SynodicMonth / ChebyKAN

Kolmogorov-Arnold Networks (KAN) using Chebyshev polynomials instead of B-splines.
349 stars 36 forks source link

Tanh and infinite support #2

Closed edmondja closed 6 months ago

edmondja commented 6 months ago

We can avoid using tanh if we used sine-cosine form of Fourier series instead don't you think ?

SynodicMonth commented 6 months ago

That's true. there's a repo https://github.com/GistNoesis/FourierKAN uses Fourier series. I'm kind of inspired by that. But i found it harder to train (im not sure why, maybe because its periodical or just not right hyperparams). There're also other orthogonal polynomials (Legendre, Hermite, Laguerre) might work. Maybe ill try them later.

edmondja commented 6 months ago

Amazing thanks.

edmondja commented 6 months ago

I confirm your implementation gives better results than FourierKAN (I used it with UDRL on cartpole)

SynodicMonth commented 6 months ago

I've tested that ChebyKAN without layernorm and tanh is absolutely not trainable.

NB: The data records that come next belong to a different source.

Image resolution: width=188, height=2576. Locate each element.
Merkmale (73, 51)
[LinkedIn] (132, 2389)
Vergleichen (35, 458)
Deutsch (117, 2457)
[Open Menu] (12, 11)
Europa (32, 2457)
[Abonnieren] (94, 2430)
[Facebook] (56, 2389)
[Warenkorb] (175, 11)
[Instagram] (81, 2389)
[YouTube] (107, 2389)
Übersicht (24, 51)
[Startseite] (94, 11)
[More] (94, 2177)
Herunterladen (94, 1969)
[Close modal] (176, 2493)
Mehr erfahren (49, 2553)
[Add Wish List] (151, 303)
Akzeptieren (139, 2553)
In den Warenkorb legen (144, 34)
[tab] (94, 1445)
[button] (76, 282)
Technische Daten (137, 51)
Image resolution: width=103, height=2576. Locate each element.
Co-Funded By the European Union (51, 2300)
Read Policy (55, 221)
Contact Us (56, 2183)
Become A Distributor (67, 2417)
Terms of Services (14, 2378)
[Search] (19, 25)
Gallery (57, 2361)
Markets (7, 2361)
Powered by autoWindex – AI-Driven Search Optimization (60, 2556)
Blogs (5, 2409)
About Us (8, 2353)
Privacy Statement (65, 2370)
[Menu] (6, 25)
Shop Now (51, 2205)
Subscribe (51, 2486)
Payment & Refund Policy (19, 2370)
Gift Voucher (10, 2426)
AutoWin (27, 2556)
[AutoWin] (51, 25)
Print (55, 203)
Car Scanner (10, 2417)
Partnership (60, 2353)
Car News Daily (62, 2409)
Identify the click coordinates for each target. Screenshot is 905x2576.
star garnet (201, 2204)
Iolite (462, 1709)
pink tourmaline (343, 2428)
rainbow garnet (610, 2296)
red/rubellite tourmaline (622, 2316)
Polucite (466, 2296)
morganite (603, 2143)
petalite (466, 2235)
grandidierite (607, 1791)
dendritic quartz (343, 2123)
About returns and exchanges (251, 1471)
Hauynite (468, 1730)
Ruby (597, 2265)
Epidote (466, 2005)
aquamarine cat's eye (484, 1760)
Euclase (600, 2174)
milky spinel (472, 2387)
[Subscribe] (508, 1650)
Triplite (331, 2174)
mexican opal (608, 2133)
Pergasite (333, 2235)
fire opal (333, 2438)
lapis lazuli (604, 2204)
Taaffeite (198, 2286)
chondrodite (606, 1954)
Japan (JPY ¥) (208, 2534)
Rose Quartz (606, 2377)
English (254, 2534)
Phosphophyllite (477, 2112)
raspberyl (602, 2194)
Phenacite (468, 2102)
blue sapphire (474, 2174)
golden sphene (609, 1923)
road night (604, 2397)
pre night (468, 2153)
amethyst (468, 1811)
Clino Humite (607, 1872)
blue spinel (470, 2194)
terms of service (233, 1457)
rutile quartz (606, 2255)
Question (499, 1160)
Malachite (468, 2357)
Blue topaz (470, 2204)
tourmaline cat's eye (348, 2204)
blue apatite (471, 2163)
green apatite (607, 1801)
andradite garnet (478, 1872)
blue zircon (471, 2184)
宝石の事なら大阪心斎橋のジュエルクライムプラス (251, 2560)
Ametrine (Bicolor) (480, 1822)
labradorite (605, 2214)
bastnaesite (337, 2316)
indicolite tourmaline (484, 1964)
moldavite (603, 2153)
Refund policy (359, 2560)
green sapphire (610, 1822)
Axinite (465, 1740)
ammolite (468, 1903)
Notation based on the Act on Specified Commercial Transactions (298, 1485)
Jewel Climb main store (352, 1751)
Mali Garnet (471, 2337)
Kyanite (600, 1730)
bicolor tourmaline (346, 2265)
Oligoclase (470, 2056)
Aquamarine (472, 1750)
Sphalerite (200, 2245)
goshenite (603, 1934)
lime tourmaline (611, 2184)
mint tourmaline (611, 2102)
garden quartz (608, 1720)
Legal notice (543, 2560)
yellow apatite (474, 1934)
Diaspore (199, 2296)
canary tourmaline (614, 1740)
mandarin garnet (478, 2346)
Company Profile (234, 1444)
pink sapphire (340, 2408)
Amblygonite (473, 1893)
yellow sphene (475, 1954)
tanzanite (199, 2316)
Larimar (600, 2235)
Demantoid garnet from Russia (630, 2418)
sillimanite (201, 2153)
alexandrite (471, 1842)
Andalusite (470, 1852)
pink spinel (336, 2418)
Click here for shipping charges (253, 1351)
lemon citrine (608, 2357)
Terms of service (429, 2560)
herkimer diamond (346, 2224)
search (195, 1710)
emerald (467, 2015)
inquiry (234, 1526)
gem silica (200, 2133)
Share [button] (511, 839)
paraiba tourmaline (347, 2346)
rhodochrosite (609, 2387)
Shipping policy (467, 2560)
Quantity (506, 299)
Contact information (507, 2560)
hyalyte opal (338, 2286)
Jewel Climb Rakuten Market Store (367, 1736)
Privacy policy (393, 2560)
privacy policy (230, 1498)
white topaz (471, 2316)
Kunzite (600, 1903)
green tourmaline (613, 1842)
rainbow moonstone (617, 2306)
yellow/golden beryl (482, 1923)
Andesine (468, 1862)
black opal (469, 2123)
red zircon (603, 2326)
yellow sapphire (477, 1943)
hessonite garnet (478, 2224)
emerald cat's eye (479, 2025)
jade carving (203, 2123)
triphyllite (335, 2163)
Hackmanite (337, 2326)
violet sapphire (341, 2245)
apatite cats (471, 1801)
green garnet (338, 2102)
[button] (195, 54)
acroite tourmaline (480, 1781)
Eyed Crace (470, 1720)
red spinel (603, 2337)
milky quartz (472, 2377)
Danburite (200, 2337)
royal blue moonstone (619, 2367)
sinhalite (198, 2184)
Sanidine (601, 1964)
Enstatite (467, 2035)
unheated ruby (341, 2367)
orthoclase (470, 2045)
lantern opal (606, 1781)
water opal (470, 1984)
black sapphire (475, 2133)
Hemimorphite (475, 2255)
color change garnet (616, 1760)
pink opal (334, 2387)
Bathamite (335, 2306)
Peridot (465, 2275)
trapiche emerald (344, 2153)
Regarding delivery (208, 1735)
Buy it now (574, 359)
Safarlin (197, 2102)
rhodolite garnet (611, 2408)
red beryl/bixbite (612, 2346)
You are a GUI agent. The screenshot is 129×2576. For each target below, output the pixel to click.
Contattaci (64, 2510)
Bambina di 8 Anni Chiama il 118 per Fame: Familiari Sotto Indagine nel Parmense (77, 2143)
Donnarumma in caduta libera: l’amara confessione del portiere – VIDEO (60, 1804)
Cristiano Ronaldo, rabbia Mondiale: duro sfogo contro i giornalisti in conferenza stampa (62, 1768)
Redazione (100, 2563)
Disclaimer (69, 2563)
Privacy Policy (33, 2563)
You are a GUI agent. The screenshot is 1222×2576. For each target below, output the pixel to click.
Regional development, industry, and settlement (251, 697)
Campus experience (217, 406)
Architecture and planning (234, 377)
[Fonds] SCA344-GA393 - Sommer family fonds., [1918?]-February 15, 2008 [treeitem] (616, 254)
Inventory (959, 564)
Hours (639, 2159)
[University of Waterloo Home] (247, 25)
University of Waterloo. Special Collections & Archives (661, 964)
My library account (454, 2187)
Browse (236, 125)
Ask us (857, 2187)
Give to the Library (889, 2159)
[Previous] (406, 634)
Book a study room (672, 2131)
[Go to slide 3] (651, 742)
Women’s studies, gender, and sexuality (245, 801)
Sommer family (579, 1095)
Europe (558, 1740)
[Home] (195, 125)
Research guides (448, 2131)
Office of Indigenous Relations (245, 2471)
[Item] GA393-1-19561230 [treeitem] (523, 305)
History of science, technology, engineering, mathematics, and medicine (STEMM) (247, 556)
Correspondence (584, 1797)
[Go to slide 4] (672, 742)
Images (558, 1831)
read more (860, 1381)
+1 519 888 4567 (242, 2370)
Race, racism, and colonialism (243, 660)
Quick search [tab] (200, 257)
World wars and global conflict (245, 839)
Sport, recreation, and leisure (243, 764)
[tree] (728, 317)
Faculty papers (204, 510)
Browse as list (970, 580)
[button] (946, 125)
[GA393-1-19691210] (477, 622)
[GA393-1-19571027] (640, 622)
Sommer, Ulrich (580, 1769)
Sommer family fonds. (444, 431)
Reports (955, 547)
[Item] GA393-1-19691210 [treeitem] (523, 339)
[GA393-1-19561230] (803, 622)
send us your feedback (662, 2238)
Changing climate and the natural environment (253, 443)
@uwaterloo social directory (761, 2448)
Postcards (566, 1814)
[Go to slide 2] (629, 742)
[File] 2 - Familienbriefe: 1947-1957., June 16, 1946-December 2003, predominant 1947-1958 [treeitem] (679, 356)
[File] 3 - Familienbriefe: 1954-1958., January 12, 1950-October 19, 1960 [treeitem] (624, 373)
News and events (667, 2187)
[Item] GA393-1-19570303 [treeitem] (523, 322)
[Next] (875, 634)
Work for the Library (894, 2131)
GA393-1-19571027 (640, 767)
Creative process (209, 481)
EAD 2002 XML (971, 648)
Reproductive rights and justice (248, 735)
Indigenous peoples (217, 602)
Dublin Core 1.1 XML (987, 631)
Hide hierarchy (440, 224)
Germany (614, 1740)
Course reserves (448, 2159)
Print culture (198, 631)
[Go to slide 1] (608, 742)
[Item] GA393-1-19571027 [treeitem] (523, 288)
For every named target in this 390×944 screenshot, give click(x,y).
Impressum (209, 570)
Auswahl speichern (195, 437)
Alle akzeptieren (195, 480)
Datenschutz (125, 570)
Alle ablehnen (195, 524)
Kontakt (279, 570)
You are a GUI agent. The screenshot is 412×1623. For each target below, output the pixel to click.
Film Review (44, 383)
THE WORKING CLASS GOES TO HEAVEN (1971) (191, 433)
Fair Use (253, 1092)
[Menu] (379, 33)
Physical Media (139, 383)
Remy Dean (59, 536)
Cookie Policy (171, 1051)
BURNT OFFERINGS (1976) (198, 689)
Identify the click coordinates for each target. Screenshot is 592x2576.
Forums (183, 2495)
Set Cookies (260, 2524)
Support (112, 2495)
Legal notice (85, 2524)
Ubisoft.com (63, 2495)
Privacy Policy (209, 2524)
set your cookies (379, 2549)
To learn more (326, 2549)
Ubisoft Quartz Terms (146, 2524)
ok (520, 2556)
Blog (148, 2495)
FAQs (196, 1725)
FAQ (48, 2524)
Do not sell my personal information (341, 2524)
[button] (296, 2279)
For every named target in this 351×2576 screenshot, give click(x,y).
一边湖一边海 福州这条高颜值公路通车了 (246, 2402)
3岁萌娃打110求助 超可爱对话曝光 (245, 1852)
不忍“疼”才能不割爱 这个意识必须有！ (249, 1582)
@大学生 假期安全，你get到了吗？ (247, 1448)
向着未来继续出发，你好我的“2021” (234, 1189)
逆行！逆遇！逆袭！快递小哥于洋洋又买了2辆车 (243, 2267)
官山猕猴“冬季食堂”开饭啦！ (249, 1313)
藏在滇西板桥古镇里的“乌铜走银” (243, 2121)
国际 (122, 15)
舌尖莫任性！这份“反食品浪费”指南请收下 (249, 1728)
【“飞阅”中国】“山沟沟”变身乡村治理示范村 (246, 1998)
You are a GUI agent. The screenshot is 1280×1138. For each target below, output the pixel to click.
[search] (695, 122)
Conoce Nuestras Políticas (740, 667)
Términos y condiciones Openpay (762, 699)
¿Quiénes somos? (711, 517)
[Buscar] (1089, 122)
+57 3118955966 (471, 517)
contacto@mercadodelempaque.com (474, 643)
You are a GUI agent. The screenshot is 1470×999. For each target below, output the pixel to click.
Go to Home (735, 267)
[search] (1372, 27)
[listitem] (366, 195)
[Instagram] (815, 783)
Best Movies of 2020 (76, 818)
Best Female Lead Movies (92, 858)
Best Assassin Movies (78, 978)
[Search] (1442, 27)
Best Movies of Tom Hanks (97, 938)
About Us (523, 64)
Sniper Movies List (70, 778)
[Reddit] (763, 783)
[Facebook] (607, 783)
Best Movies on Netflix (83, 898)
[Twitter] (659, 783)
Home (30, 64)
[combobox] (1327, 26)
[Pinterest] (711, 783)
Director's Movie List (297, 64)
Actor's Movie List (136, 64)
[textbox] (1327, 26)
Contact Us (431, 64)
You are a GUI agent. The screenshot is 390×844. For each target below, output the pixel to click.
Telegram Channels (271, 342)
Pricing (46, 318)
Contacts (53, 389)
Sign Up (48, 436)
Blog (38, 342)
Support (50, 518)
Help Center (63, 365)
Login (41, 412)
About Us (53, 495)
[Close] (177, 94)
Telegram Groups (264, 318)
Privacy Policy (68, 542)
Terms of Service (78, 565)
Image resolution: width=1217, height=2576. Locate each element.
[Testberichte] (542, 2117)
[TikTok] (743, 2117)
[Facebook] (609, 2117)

But with a tanh it collapse to MLP when degree=1. Maybe its not KAN works but MLP works. I'm quite curious whether KAN can outperforms MLP on UDRL tasks.

cwkx commented 6 months ago

I think this is a fairer test - https://gist.github.com/cwkx/b74c0e759471064e69436be287fe142e - it shows parameters (SIREN MLP uses less) and convergers faster. Obviously both sensitive to init at this small size.

edmondja commented 6 months ago

I saw those results, but I don't experience the same thing. For me ChebyKAN destroys everything. I experience like in the KAN paper an extremely high capacity to fit the data with only few parameters, more than 10 times more parameters (and deeper net) are needed for MLP to reach similar performance. I always had good performances with MLP compared to regular ML, besides I was top 10% on Kaggle with similar MLP code 7 years ago so I have good hopes im testing it a bit properly.

Besides very easy fitting no matter the hyperparameters I pick, the validation loss of ChebyKAN is significantly better (val logloss is about 0.67 for MLP and 0.55 almost on UDRL and cartpole). People say its because KAN is good at estimating simple functions, cartpole is not real data but a simplistic "game" after all (but then why the train loss is so high with MLP...).

This doesnt translate on RL performances though, I have similar performances, but I would blame biases of RL algorithms (like primacy bias) rather than the ML algorithm. Also someone else didn't have better results than MLP on cartpole with other types of KAN : https://github.com/riiswa/kanrl/issues/1#event-12741810791 (I prefer not to share my code because it is ugly).

SynodicMonth commented 6 months ago

I think this is a fairer test - https://gist.github.com/cwkx/b74c0e759471064e69436be287fe142e - it shows parameters (SIREN MLP uses less) and convergers faster. Obviously both sensitive to init at this small size.

That's really mindblowing. i havnt test siren yet but siren seems even better. I assume SIREN and KAN are more suitable because i use a test func with sin/cos in its fomula? (not sure). SIREN seems really interesting.

tbh they're so sensitive to initialization, i've been struggle to compare them properly. my fualt.

SynodicMonth commented 6 months ago

That's good news! I'm quite doubt about KAN's ability now after several testruns on CV/NLP. It seems only capable in simple questions/fomulas. It probably wont replace mlp but might be useful in some simple physics senarios(?)

ChebyKAN is more close to LAN than the original KAN (as pointed by #3). Maybe its easier to train using adam.